Combing–Preparing fiber with combs, and I don’t mean like you comb your hair with. 🙂 This is where top and roving comes from. These look, as one friend described, “like a bunch of scythes tied together for extra death,” and you may agree after looking at them. They come in various ‘pitches’ which explains how many rows of teeth they have. The set I have are 2-pitch.

Cop–A spindle that has been wound to as full as possible before it starts to affect the yarn that is being spun.

DPNs–Double pointed needles. These are (usually) short needles that are pointed on both ends, used to knit in the round for small circumference objects. They’re my favoured method for socks and gloves.

Drafting–This is pulling the amount of fiber you want to twist together out. There are different methods of drafting, and each has their own name and properties.

Drafting Zone–This is an area on the fiber about as long as the staple length. Depending on your style of drafting, you may or may not let the twist into this section as you spin.

Flick carding–In this, you take a single lock of fiber and flick the tips with a carder or dog brush in order to open them up. This gets out the short junk and dirt and keeps the fibers aligned.

From the fold–This is a drafting method where fiber is pulled apart in batches roughly staple length, folded over the hand, and then spun. It isn’t a method I much like, mostly due to the difficulty I have with it on a spindle.

Gauge–This is how many stitches to the inch and rows to the inch a knitter gets in a given area. It’s a good way to measure out for projects, and how we’re able to make things that actually fit.

Knitting in the round–Exactly what it sounds like. Instead of turning back and forth while knitting, you knit one big continuous spiral.

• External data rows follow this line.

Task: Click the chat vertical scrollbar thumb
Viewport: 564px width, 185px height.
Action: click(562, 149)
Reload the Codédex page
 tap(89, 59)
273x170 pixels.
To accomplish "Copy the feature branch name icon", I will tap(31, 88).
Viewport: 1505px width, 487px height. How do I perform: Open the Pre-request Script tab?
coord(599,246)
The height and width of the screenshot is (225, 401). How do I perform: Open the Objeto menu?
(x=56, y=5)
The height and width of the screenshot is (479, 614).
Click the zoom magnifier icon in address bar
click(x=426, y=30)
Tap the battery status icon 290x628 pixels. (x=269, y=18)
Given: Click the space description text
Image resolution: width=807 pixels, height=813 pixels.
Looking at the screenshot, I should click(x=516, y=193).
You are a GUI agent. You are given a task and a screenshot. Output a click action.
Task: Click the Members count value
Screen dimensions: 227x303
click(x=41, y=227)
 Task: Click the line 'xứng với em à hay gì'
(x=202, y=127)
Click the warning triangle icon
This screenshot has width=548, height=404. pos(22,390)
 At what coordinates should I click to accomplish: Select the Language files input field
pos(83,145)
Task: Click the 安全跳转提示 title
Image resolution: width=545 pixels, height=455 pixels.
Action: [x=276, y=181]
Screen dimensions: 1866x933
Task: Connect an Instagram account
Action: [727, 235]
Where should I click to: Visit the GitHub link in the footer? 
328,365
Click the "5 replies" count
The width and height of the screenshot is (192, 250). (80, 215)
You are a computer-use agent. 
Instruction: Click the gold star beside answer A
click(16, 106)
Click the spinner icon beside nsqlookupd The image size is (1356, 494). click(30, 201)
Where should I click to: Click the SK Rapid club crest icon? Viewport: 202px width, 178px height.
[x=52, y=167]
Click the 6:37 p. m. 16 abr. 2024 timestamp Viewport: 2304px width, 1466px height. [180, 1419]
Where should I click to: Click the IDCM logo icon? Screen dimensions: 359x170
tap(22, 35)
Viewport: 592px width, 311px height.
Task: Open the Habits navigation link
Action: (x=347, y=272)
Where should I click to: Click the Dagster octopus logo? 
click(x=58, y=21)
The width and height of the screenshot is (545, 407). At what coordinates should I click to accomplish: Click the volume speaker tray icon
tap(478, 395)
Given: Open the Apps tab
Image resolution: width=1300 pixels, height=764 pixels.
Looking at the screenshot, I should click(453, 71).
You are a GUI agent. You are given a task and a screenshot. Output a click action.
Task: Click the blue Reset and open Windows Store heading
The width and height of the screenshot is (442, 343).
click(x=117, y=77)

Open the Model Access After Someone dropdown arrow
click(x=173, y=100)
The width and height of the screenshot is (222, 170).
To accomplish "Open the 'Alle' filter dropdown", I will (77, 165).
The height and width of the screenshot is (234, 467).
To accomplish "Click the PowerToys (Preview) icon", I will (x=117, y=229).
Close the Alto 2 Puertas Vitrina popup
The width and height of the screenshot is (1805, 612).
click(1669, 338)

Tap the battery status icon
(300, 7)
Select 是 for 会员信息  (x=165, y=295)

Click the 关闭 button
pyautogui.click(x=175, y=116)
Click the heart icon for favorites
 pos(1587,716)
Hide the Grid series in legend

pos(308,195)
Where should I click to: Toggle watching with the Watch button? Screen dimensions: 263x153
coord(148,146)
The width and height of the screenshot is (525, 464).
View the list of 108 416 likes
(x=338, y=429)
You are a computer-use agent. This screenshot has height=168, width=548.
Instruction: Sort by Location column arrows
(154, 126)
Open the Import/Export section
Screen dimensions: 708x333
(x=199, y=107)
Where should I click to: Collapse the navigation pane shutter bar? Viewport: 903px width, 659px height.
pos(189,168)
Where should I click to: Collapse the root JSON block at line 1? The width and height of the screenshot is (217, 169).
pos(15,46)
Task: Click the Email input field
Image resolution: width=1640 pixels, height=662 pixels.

Long draw–This is a style of drafting fiber where twist is allowed to enter the drafting zone. It tends to make a fluffier yarn since a core of air is trapped; this type of yarn also tends to wear more quickly. This is the type of draw typically used for woolen yarns. It’s very quick, though, and one of my favourite methods.

Plying–Taking two or more singles and spinning them together before setting the twist.

Roving/top–Prepared fiber to spin from. This usually indicates that the fiber was all aligned into one direction for spinning, which leads to a firmer yarn if you spin it worsted.

Scouring–This is done in order to clean fleeces and get the grease out. The water is heated to very hot but not boiling, soap is added, and then the fleece added. Usually it is followed by a few rinses in more water of roughly the same temperature. This is how all those greasy yellow fleeces turn lovely.

Set/Setting the twist— This is blocking for newly spun yarns. Once all the plying and spinning is complete, the yarn is tied off in several places to avoid knotting and then soaked in water for a while. Once done, it is hung to dry. Now the yarn is really yarn!

Short draw–This is also the ‘inch worm’ draw. In this, you don’t let any twist enter the drafting zone at all, instead pulling out very small sections and letting the twist enter into it. It makes a very firm, smooth yarn that can usually withstand wear better than long draw.

Singles–Fiber that has been twisted. This is used to make plied yarn, or can be set and knit with without plying.

Staple length–This is about how long a single strand of fiber is. Usually, one tugs off a wisp and uses that as the average. This determines your draft zone and may determine what type of yarn is decided to spin. Short staple length is a bit harder to spin than long staple length, as it has to have more twist more quickly to stay put.

Straights–This refers to straight needles, the typical image of knitting needles for most people.

Woolen–This is a type of yarn that is spun from rolags/batts and with a long draw. It’s very fluffy, usually uses short staple fibers, and makes for a very soft yarn.

Worsted–This is a type of yarn that is spun from roving/top and with a short draw, using long staple fibers that have been combed or flick carded. It makes for a very smooth, firm yarn that can withstand wear well.